43(第5/6页)

扔过几个雪球,李志平突然问道:“这么多年你见过她吗?”

“谁?”杨云枫不解地问。

“云枫,你知道我问的是谁。”李志平诡异地笑了笑。

杨云枫明白了李志平的意思。他没有闪烁其词,而是落落大方地回答:“志平,你指的是李婉丽吧。说实话,这些年我真的一次也没有见过她。但听说她原来一直在南京国民党军队机关里工作,后来又听说她回到刘峙的徐州‘剿总’工作了,我就知道这么多。”

“听说你今年去过徐州,没和她见见面吗?还有,她结婚了没有?”李志平又提出了一个问题。

“从今年10月份开始,我倒真是去了几趟徐州,次次都是悄悄去的,人家在刘峙司令部当差,我要是去见她,还能出得了戒备森严的徐州城?!至于她是否嫁作他人之妇,这个我还真不知道,只听华野办事处主任邵晓平不经意间说过一句,好像她还是单身一人。”

“云枫,到现在你也还是一个人,是不是在等她?”李志平说出了憋在心里很久的一句话。

“志平,这句话不能乱说!我在共产党这边,她在国民党那边,昔日同学已成战场对手,根本就不是一家人。不是一家人,怎能进一家门?!”

说完这些,杨云枫默默地扭过头去,使出浑身的力气,扔出了手中的最后一个雪球。雪球越过河沟,开出一朵无声的花。

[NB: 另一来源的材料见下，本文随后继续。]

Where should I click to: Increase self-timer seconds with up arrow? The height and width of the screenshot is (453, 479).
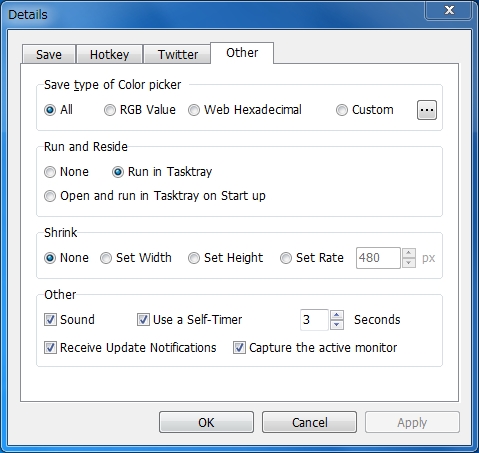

让杨云枫和李志平料想不到的是,他们谈论和惦念的刘占理此时就在离他们几公里外的地方。刘占理在十三兵团当了宋劲道的团副后,一边打仗一边还要照顾宋团长的侄子福贵。当部队从徐州逃到萧县孟集时,福贵被乱枪打死。侄子死后,联想到自己今后的生死命运,宋团长万念俱灰,不久后即趁一个黑夜偷偷逃离了部队。宋劲道临走前把自己的手枪和团里的印章留给了刘占理,就这样刘占理因祸得福官升半级,由团副变成了团长。刘占理是当过师长的人,指挥起部队来游刃有余。再次手握实权让刘占理从沮丧中振作起来,他暗下决心,誓言重新坐回师长的宝座,让昔日的荣光得以再现。而这一切,刘占理心里清楚,必须通过与共产党部队的血战之功来换取。

与其他团长不同,刘占理在随后的战斗中浑身是胆,次次抱枪冲在前面。卫兵和连排长们都劝他不要打头阵,那样实在危险。他们说,宋团长已经走了,他们不能再走一个团长。刘占理知道部下关心自己,不过他对部下的好心劝阻丝毫没有放在心上。

“等着瞧吧,我刘占理不达目的誓不罢休!”

自从进入“围而不打”的状态,华野战士就开始做与敌人长期对抗的准备。冬天寒冷,首要的任务就是想办法御寒,办法是对已挖筑的堑壕进行改造。在原壕沟的基础上,形成了一个个六米长、三米多宽、两米多深的坑。战士们在坑上支起木头当房梁,盖上一层油布,上面再盖上稻草和树枝,旁边留了一道门,用稻草织成门帘挂在门上,既挡风又保暖。地上铺着麦秸和稻草,战士们睡在里面一点都不觉得冷。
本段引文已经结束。